4.5. Experiment on RSOD Dataset

To validate the universality of the enhanced algorithm proposed in this paper for target detection in remote sensing images and its superior detection capabilities compared to other mainstream algorithms, a comparative analysis is conducted with existing mainstream algorithms. Six models, including typical target detection models such as SSD, Fast-RCNN, YOLOv3, and the recently improved Swin-YOLOv5s based on YOLOv5, are selected for comparative test. The same remote sensing image dataset RSOD was used in the experiment, this dataset was published by Wuhan University in 2015 for the number of criteria for object detection in remote sensing images [50]. There are 976 images and 6950 instances in the dataset, including 446 images of aircraft with 4933 instances, 165 images of oil tanks with 1586 instances, 176 images of bridges with 180 instances, and 189 images of operating fields with 191 instances. The RSOD dataset is the PASCAL VOC format as the specification. To meet the dataset format of YOLO training, the PASCAL VOC format is converted to the YOLO format. From these, 546 images are selected as the training set, 137 images are selected as the validation set, and the remaining 293 images are selected as the test set. In the training process, the SGD algorithm is used to train for 300 epochs, the initial learning rate is set to 0.01, and the step size decay strategy is used to reduce the learning rate. After each epoch, The learning rate is reduced by 10% to avoid the model falling into the local optimal solution in the later training process. Experiments show that this learning rate ensures the rapid convergence of the model in the initial stage, and does not cause the gradient explosion or disappearance.
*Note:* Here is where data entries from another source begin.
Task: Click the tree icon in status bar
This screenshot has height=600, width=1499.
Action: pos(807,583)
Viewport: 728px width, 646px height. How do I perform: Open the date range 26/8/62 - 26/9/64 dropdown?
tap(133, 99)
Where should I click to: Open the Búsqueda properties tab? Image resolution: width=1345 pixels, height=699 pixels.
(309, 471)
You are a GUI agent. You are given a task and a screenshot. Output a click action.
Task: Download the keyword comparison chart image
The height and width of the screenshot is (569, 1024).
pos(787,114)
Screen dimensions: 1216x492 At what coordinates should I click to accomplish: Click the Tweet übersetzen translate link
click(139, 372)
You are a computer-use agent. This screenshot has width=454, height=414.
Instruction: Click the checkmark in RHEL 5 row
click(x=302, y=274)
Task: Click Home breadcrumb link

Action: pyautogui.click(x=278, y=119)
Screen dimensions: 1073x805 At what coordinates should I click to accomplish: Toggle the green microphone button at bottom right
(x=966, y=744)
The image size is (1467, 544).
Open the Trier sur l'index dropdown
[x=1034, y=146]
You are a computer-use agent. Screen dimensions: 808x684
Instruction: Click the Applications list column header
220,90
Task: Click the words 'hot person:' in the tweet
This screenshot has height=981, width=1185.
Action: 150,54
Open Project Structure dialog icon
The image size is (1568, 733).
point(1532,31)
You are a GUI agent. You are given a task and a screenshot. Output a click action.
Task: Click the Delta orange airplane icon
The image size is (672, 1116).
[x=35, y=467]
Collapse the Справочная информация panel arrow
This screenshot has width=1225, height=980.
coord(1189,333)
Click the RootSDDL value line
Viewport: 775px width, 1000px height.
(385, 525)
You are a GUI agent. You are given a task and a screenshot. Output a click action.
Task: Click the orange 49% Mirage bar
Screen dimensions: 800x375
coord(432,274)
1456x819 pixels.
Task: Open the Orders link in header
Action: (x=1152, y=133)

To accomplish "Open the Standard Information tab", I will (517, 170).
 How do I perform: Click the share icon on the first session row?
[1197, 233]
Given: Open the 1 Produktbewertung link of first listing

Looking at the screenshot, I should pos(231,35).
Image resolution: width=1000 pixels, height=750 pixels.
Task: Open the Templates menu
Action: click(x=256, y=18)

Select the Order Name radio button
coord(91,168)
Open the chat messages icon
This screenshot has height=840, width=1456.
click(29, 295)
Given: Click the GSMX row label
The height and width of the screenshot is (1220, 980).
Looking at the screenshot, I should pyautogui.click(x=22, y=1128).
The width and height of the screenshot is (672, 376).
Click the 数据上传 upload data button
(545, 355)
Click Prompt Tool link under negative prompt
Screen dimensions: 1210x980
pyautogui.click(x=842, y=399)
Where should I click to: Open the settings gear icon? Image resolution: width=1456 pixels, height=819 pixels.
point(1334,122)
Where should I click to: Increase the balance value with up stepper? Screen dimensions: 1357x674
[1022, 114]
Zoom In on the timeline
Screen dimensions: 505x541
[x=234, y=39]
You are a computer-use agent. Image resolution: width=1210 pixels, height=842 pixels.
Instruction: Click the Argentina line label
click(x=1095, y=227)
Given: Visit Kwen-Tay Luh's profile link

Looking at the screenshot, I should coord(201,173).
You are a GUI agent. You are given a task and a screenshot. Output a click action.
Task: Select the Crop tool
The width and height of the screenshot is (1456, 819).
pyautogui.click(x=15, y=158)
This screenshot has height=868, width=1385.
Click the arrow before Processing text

Based on the hardware configuration and the complexity of the model, the batch size is set to 8. In this setting environment, the model can run stably on the hardware and obtain a reasonable training speed. The experimental results are shown in Table 5.

Table 5 shows that the improved method achieves the best mAP value results in RSOD, which is 4.5% higher than the second-best detection effect of YOLOX. Compared with the original YOLOv5l, although the accuracy of the airport category is reduced, the accuracy of other categories and the mAP value are greatly improved. In addition, the mAP value of the proposed method reaches 93.9, while the map value of the Swin-YOLOv5s is only 88.9 compared with the Swin-YOLOv5s, which is the nearest modified based on YOLOv5. The method proposed in this paper does not completely solve the problem of unbalance of small target classes on the model detection accuracy. There is the problem of unbalance of target classes in the data set, which also affects the final precision of the training results. The classification imbalance of small target detection has always been a difficult problem in target detection at this stage, which is also worth further research.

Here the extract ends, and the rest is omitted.